Concerning the EGFR-targeted monoclonal antibodies, it has been speculated that hypoxia enhances the sensitivity to the cytotoxic effect of these drugs. For example, cetuximab was more cytotoxic against hypoxic than well-oxygenated A431 lung cancer cells grown in vitro and it reduced the overexpression of hypoxia markers like HIF-1α, CA9 and VEGF [32]. In addition, it was observed that cetuximab could clearly downregulate HIF-1α levels in cancer cells that were sensitive to EGFR inhibition and it was shown that HIF-1α was required, although it might not be sufficient, to mediate the response of cancer cells to cetuximab [27, 28, 33]. Furthermore, radiosensitization of HNSCC cell lines is shown to be partly attributable to inhibition of radiation-induced upregulation of HIF-1α [34]. Moreover, together with the demonstrated antiproliferative and proapoptotic effects, the antiangiogenic activity of cetuximab is now believed to contribute to its overall antitumor activity in vivo. For example, immunohistochemical analysis of HNSCC tumor xenografts after systemic administration of cetuximab demonstrated inhibition of the expression of tumor angiogenesis markers, including VEGF and Factor VIII [35].

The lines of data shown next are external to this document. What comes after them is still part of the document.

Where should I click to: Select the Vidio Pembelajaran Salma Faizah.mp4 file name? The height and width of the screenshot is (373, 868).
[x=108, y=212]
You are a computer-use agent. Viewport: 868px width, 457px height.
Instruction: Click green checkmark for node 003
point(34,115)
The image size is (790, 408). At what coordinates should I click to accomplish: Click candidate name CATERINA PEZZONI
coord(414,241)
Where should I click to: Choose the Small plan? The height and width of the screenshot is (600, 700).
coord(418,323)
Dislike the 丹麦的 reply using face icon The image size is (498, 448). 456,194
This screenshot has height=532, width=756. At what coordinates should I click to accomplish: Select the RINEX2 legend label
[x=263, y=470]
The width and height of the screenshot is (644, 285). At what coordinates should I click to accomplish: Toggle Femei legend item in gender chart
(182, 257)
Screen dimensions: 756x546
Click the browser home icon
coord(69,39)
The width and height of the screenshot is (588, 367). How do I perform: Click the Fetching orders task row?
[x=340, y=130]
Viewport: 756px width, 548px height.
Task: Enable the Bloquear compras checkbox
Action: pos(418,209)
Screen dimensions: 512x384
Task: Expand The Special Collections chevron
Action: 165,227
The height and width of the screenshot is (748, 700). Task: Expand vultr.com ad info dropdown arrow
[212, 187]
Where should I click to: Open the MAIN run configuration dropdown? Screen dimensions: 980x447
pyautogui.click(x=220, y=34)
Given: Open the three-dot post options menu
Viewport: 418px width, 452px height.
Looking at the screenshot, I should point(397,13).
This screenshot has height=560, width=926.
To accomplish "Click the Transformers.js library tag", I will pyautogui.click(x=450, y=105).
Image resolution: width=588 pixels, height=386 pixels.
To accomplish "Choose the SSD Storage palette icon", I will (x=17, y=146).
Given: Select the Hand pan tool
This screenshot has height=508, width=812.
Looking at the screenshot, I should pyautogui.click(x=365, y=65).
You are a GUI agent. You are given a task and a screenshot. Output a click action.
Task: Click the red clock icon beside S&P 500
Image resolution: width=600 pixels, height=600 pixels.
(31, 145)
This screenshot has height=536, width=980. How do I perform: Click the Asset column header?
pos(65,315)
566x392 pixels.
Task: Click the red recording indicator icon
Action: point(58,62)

Similarly, considering the effect of EGFR-targeting tyrosine kinase inhibitors under reduced oxygen conditions, several studies indicated that treatment with gefitinib or erlotinib was associated with a dramatic reduction in the proportion of viable hypoxic tumor cells [27, 28, 31, 3640]. These effects are, at least in part, attributable to decreased VEGF production and secretion, decreased production of HIF-1α and increased vascular normalization [27, 28, 31, 3640]. For example, Pore et al. [38] demonstrated that gefitinib and erlotinib decreased VEGF mRNA expression and decreased the secretion of VEGF protein in response to hypoxia in SQ20B HNSCC cells. Likewise, treatment of human HNSCC xenografts with gefitinib significantly reduced vessel formation and inhibited the early angiogenic process by targeting endothelial cells [41], ultimately resulting in vascular normalization, improved blood flow and thus improved oxygenation.

Conclusions

Our results suggest that both anti-EGFR therapeutics cetuximab and erlotinib maintain their efficacy both under 24 h and 72 h of reduced oxygen tension in the HNSCC cell lines included in our study. Furthermore, an increased sensitivity to cetuximab was observed in SC263 cells exposed to hypoxia for 72 h and LICR-HN5 cells exhibited an increased sensitivity to erlotinib when exposed to hypoxia for 24 h. Our results, therefore, suggest that resistance to anti-EGFR therapy in HNSCC is most likely not the result of hypoxic regions within the tumor and, hence, other mechanisms are involved. One important limitation of our in vitro study is the lack of the real microenvironment that surrounds tumors in vivo. As our research was based on cell lines in vitro, no other factors of the tumor microenvironment were taken into account. Therefore, further studies using tumor animal models would certainly be warranted.